Amid this messy backdrop, we have an equally confusing present, with no single reliable tool for assessing the parties. Impressions, more than anything, inform the popular image of UKIP. Equally, there is no single notion of what the LGBT movement is, who should be involved, and what its aims are.
So we arrive, finally, at a question for anyone wishing to march on June 27: What is Pride? A party? A protest? A celebration of diversity? And what is its purpose?
Many are aghast at how depoliticised it has become. Pride used to be principally a protest against oppression, many point out. But there is a telling passage in And the Band Played On, Randy Shilts' seminal book about the early years of the AIDS crisis.
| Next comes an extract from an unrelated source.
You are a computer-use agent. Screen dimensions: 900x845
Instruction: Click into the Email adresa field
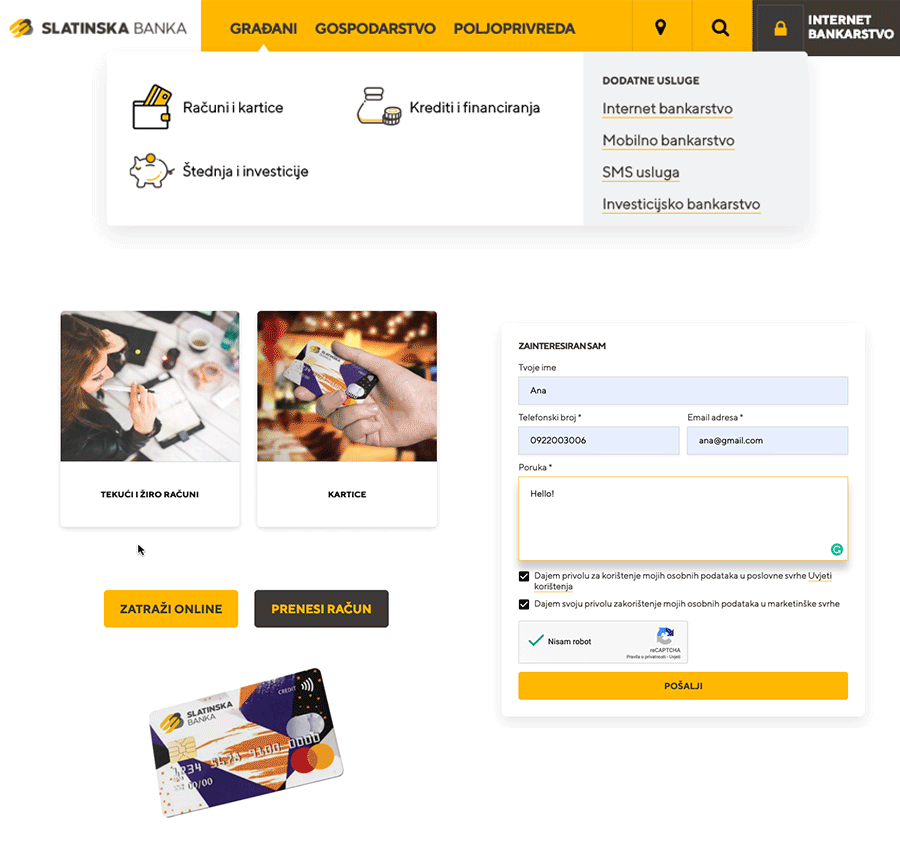tap(767, 440)
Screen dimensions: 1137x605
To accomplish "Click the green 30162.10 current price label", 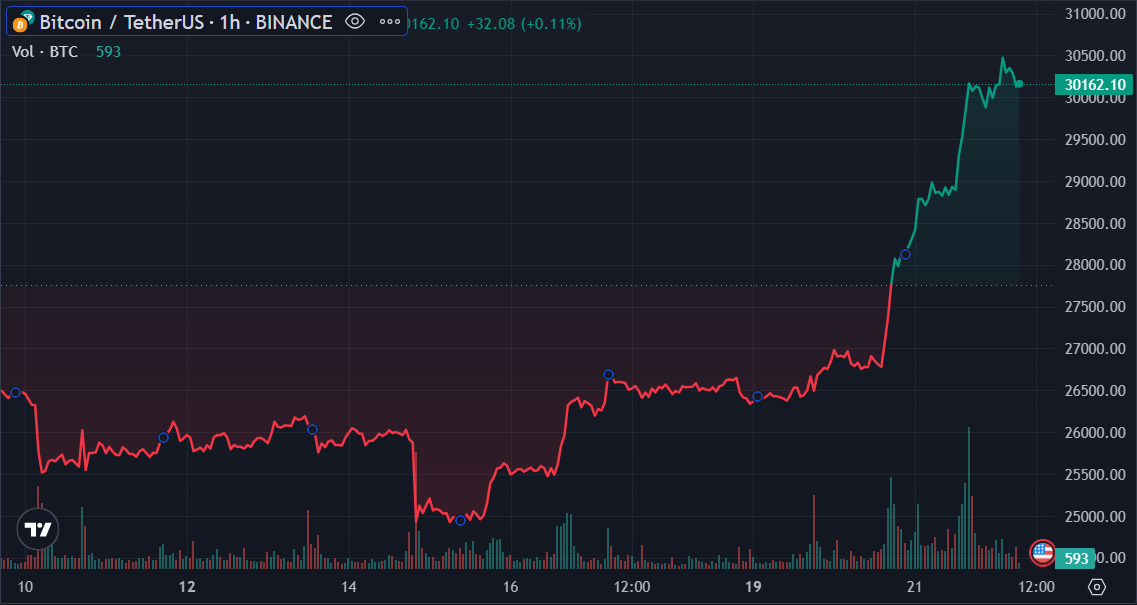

Shilts wrote that even at San Francisco Pride in 1980, gay activists were horrified at how depoliticised the parade had grown, that they "frowned at the carnival rides that had been introduced to the rally site". As, one campaigner, Alberta Maged, said, "You can't celebrate when you're still being oppressed."
Except that some LGBT people, wonderfully, somehow, always have. Is there therefore not a need for a rally that demands rights but also rejoices in the very existence of LGBT people? There are many ways to wave a banner.
Indeed, the UKIP controversy, however problematic, demonstrates, if nothing else, the astonishing success of the liberation movement.
Picture the tiny group of courageous radicals who began marching more than 40 years ago. How would they have felt then if they were told that their few brave steps towards freedom would be joined by a stampede of the many? That in a few decades, rather than hundreds, hundreds of thousands would come with them, holding hands, flying flags, dancing, chanting – a kaleidoscopic throng of every race, gender, and political bent?
They might well be horrified by the presence of UKIP. But would anyone swap today's reality, with its mass of pro-LGBT voices, however discordant, for the very few then?
More likely, those early activists would be overwhelmed, engulfed with the same feeling that floods through teenagers today when they march for the first time. The feeling that begins with the single transformative experience of seeing so many people just like you: pride.